▶ _Source excerpt_:
--- begin ---

However, the current plan is to install boxes to collect used chopsticks outside restaurants and convenience stores. Private contractors will then transport these boxes to special facilities where the chopsticks will be ground up and compressed into wooden pellets, which can be used as a high-energy fuel.

Typically, wooden pellets are formed using heat and pressure to compact sawdust and paper, though disposable chopsticks are clearly a more abundant resource. There is also hope that disposable chopsticks can be converted into ethanol, which is becoming an increasingly important additive to gasoline. Currently, there are approximately thirty facilities producing wooden pellets across the country, as well as ethanol-producing facilities in Osaka and Okayama.

The Ministry is hopeful that the program will also help raise consciousness about the social responsibility of large corporations across the country. This is particularly relevant as global climate will be a major topic on the agenda at the Group of Eight (G8) industrialized nations’ economic summit scheduled for June of 2008 in Hokkaido.

--- end ---

▶ _Your tasks_:
[1] According to the chopsticks passage, in which cities are the ethanol-producing facilities located?
[2] Copy everything in the chopsticks passage from "However, the current" down to "a high-energy fuel.".

(Dataset entries)
--- begin ---

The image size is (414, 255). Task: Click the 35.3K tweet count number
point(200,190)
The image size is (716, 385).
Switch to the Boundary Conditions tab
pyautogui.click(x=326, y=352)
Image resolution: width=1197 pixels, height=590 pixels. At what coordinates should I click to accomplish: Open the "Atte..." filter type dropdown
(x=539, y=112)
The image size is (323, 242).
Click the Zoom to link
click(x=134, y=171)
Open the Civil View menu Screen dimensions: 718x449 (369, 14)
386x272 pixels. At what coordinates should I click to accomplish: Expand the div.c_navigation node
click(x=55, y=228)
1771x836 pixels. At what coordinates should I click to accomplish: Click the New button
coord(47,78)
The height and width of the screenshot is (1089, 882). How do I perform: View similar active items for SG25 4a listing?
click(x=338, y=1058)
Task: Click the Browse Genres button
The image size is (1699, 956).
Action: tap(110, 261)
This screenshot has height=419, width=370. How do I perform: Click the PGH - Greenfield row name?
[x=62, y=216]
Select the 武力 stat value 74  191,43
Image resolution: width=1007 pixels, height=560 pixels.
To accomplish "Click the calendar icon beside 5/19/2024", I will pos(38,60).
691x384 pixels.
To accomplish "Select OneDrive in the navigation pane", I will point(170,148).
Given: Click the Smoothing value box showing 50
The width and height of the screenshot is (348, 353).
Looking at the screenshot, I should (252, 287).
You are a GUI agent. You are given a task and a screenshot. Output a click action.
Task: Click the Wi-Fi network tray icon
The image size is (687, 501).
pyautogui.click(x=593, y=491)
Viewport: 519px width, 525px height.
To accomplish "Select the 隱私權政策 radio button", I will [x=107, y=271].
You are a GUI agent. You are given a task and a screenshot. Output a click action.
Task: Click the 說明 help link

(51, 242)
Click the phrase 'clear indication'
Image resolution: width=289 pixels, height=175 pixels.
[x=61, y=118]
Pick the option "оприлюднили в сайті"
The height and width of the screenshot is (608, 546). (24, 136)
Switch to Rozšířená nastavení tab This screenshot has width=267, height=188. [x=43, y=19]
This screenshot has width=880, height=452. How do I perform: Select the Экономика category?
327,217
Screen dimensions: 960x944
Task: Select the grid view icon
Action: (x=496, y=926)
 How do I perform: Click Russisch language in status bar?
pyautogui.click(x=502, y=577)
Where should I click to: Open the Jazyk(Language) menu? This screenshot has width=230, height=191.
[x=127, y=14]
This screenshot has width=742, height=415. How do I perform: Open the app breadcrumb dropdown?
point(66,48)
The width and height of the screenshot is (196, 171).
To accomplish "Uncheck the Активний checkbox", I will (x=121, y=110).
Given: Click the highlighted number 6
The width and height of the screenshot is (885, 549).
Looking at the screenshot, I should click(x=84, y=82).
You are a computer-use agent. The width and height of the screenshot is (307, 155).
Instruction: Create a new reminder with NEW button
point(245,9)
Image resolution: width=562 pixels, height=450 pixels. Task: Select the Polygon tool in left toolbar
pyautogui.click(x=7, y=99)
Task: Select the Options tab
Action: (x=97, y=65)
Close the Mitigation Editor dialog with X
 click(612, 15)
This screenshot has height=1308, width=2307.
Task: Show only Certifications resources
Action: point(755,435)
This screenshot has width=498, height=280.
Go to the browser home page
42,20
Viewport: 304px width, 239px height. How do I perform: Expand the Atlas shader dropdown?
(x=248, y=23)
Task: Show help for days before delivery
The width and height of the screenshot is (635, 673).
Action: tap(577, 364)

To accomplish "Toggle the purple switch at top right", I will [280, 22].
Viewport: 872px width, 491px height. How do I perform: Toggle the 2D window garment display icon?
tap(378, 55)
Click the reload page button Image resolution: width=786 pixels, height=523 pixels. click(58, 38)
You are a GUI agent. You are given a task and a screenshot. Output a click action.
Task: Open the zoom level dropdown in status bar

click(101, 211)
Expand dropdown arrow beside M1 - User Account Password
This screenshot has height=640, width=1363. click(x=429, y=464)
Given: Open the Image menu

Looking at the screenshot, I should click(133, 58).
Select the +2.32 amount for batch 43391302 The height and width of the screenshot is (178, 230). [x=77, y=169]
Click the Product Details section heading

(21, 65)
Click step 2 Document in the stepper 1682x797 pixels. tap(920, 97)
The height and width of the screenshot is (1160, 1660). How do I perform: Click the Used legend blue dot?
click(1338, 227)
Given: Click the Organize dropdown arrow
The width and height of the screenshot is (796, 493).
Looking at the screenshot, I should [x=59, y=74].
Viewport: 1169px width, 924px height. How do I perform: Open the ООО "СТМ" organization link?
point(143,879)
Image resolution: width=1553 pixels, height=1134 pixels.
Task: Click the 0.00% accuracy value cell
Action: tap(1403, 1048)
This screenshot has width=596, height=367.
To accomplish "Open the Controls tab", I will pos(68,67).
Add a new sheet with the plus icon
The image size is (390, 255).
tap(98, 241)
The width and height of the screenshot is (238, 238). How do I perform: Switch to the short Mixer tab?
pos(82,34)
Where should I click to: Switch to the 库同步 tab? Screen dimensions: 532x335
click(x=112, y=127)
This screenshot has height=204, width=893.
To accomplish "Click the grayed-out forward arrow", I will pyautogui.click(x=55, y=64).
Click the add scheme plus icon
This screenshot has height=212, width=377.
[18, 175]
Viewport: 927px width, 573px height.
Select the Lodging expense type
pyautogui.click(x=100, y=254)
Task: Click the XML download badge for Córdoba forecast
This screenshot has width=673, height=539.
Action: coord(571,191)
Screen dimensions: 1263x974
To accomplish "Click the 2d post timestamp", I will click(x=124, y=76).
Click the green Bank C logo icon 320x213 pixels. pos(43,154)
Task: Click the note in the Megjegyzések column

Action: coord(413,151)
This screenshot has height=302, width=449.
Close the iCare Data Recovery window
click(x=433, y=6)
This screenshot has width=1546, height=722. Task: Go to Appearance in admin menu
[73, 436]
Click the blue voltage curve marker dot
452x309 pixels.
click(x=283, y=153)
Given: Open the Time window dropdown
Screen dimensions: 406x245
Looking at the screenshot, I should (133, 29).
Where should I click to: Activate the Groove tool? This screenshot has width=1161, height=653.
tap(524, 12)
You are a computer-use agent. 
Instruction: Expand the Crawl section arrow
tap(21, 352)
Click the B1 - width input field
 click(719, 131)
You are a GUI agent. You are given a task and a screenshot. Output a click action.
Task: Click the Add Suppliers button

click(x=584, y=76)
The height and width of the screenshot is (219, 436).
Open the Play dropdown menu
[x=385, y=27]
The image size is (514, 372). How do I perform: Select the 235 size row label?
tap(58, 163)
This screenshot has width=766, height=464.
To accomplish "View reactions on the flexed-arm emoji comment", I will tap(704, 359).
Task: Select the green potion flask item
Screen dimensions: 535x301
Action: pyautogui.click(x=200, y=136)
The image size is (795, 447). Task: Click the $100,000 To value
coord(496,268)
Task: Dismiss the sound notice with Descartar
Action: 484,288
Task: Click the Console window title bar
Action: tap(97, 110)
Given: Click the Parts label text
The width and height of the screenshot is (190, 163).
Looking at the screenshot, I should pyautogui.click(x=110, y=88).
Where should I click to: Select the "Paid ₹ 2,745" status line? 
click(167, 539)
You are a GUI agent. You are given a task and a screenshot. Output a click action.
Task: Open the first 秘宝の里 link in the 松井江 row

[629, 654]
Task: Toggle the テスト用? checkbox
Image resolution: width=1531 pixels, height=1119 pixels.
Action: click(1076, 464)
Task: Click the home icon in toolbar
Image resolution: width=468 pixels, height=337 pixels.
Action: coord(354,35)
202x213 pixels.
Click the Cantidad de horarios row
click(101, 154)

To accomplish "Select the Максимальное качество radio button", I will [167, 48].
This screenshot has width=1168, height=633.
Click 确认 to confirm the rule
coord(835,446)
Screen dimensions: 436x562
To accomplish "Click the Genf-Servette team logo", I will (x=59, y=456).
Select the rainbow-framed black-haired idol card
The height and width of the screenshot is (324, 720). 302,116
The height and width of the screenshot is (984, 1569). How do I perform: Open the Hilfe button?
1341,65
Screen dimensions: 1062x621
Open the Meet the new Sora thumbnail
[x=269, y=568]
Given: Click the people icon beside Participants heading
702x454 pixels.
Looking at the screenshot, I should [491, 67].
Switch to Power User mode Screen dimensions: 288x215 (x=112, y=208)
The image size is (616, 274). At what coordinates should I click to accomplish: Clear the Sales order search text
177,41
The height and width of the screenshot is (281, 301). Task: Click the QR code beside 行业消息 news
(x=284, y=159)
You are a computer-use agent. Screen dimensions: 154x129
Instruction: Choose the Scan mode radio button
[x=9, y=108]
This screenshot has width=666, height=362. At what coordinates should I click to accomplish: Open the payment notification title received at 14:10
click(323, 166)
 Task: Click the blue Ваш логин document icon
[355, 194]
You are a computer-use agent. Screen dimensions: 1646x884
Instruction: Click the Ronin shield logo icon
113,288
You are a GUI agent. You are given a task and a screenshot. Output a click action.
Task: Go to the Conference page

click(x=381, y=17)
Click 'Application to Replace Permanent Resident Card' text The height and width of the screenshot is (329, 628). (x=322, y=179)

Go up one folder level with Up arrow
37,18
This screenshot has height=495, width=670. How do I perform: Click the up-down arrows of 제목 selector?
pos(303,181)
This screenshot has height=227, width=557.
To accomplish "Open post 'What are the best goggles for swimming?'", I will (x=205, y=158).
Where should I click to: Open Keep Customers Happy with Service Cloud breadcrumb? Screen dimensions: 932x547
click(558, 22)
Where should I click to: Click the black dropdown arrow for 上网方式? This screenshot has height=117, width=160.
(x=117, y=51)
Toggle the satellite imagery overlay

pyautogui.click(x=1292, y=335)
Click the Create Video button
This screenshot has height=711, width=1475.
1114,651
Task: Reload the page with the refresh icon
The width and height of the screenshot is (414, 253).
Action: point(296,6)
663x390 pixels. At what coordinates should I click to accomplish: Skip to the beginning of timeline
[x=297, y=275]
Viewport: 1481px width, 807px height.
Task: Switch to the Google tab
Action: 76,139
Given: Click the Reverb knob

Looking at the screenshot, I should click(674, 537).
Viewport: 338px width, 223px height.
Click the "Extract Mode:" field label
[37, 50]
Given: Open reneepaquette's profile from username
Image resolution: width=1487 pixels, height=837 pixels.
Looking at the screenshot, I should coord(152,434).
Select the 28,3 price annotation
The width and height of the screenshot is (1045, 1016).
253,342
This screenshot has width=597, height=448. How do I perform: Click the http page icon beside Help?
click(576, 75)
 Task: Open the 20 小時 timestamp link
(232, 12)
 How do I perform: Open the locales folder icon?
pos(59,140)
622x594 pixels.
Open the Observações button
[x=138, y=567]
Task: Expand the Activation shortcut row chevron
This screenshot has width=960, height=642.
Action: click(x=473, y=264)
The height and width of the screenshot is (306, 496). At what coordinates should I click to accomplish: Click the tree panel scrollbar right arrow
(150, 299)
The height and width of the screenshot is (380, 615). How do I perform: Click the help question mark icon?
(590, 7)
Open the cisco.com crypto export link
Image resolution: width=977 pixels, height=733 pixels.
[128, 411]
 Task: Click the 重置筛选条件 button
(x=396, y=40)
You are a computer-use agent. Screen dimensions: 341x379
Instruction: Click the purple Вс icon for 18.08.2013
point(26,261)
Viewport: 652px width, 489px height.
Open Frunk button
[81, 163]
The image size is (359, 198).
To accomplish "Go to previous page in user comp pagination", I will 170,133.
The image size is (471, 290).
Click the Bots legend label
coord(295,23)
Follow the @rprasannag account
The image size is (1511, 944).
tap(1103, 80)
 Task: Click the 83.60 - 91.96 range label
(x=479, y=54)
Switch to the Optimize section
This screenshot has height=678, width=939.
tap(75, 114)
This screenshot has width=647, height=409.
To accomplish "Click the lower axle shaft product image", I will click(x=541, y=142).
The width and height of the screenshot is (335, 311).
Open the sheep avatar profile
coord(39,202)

--- end ---

▶ _Answers per task_:
[1] Osaka and Okayama.

[2]
However, the current plan is to install boxes to collect used chopsticks outside restaurants and convenience stores. Private contractors will then transport these boxes to special facilities where the chopsticks will be ground up and compressed into wooden pellets, which can be used as a high-energy fuel.